La cama de agua hacía plof, plof.
—Hola, Tess. Hola, Cecilia.
Era Rachel Crowley, la secretaria del colegio, caminando en sentido contrario, calzada con zapatillas blancas de correr, blusa de seda y una elegante falda. Tess se preguntó si alguien había mirado alguna vez a Rachel sin pensar en Janie Crowley y lo que le había ocurrido en el parque. Era imposible pensar que Rachel hubiera sido alguna vez una mujer normal, que nadie hubiera presentido la tragedia que se cernía sobre ella.
Rachel se detuvo ante ellas. Más conversación. Era incesante. Se la notaba cansada y pálida, con el pelo blanco no tan bien arreglado como lo llevaba el día anterior.
—Gracias otra vez por haberme llevado a casa anoche —le dijo a Cecilia; sonrió a Tess—: Estuve en una de las reuniones de Tupperware de Cecilia anoche y me pasé bebiendo. Por eso hoy voy a pie. —Señaló las zapatillas—. Vergonzoso, ¿verdad?
Hubo un silencio incómodo. Tess esperó a que Cecilia hablara primero, pero parecía distraída por algo lejano y estaba extraña, casi siniestramente silenciosa.
—Parece que tuviste una noche divertida —dijo finalmente Tess—. Su voz sonó demasiado fuerte y entusiasta. ¿Por qué no podía hablar como una persona normal?
—Efectivamente. —Rachel frunció levemente el ceño a Cecilia, que seguía sin decir palabra; volvió a dirigirse a Tess—. ¿Ha llegado bien Liam a su clase hoy?
—La señorita Applebee le ha tomado bajo su protección —explicó Tess.
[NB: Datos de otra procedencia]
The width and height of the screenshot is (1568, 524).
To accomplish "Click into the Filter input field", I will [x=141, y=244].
—Qué bien —dijo Rachel—. Estará estupendamente. Trudy atiende con especial dedicación a los niños nuevos. Mejor me voy a trabajar. Y a quitarme estos zapatones. Adiós, chicas.
—Que tengas un buen… —La voz de Cecilia sonó ronca y carraspeó—. Que tengas un buen día, Rachel.
—Vosotras también.
Rachel se alejó rumbo al colegio.
—Bueno —dijo Tess.
—Dios mío —exclamó Cecilia llevándose la mano a la boca—, creo que voy a… —Miró nerviosa alrededor, como si buscara algo—. Mierda.
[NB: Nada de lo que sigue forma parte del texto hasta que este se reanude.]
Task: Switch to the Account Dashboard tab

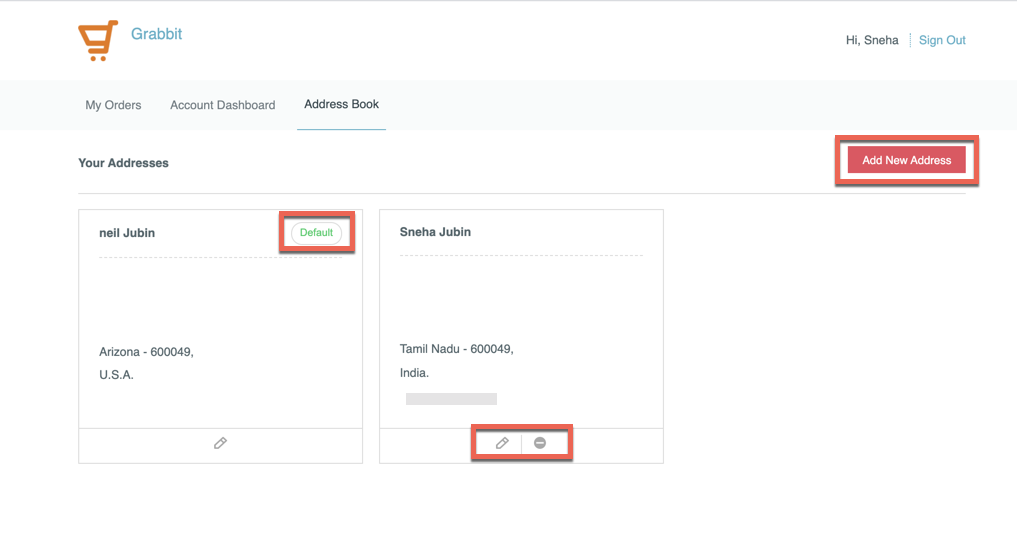Action: (222, 105)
Y de pronto se agachó sobre la alcantarilla sin poder contener el vómito.
Oh, Dios, pensó Tess, mientras seguía oyendo las interminables arcadas. No quería ver a Cecilia Fitzpatrick vomitando en una alcantarilla. ¿Sería la resaca de la noche pasada? ¿Comida en mal estado? ¿Debía agacharse a su lado y sujetarle el pelo como hacían las amigas en los aseos de las discotecas después de demasiados tequilas? ¿Como habían hecho Felicity y ella alguna vez? ¿O debía frotar suavemente la espalda de Cecilia con movimientos círculares como hacía cuando vomitaba Liam? ¿Debía, al menos, decir algo compasivo y consolador mientras estaba allí mirando, para demostrar su preocupación en vez de poner mala cara y mirar para otro lado? Pero es que apenas conocía a aquella mujer.
Cuando estaba embarazada de Liam, Tess había sufrido náuseas continuas durante todo el día. Había vomitado en muchos sitios públicos y lo único que quería en esos momentos era que la dejaran tranquila. ¿Quizá debía irse sin más? Pero no podía dejar sola a la pobre mujer. Buscó desesperadamente con la mirada a otra madre del colegio, una de las que supieran lo que tenían que hacer. Cecilia tendría montones de amigas en el colegio, pero la calle se había quedado vacía de repente.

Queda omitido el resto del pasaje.